=== Problem statement ===
Each line from the one containing "You are a computer-use agent." to the end of the listing below must be retyped exactly, with no line left out and none added.
· · · ·
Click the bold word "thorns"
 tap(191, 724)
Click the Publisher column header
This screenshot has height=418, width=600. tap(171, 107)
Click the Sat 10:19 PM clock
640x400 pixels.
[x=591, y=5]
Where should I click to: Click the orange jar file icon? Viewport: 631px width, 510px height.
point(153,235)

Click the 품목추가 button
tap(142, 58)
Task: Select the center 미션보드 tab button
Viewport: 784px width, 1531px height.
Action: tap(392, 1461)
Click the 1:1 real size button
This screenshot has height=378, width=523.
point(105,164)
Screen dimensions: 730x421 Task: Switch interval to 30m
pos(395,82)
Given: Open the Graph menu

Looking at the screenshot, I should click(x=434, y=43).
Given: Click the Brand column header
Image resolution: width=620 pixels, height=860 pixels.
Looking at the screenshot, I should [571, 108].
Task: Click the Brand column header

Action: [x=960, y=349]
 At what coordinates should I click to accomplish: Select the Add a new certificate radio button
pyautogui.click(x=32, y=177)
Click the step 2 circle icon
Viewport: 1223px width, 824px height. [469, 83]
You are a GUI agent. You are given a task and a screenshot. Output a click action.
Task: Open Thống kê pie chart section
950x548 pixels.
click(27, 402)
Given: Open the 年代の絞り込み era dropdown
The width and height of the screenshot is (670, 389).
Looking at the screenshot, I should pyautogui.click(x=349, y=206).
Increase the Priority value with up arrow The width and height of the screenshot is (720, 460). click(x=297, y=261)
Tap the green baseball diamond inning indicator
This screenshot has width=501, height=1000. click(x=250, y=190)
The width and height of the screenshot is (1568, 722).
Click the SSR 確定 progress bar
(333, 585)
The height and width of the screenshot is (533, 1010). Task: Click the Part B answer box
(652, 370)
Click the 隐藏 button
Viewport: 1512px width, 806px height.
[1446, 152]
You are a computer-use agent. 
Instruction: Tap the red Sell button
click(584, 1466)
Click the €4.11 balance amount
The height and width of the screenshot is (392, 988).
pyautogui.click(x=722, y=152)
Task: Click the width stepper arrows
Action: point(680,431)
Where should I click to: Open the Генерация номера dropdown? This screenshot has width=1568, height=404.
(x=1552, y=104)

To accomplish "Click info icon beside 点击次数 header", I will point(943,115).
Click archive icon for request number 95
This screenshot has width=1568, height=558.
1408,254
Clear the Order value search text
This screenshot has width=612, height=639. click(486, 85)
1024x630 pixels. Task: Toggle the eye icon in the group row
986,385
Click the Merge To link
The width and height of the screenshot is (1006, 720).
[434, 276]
· · · ·
=== Task output ===
You are a computer-use agent. 
Instruction: Tap the red Sell button
click(584, 1466)
Click the €4.11 balance amount
The height and width of the screenshot is (392, 988).
pyautogui.click(x=722, y=152)
Task: Click the width stepper arrows
Action: point(680,431)
Where should I click to: Open the Генерация номера dropdown? This screenshot has width=1568, height=404.
(x=1552, y=104)

To accomplish "Click info icon beside 点击次数 header", I will point(943,115).
Click archive icon for request number 95
This screenshot has width=1568, height=558.
1408,254
Clear the Order value search text
This screenshot has width=612, height=639. click(486, 85)
1024x630 pixels. Task: Toggle the eye icon in the group row
986,385
Click the Merge To link
The width and height of the screenshot is (1006, 720).
[434, 276]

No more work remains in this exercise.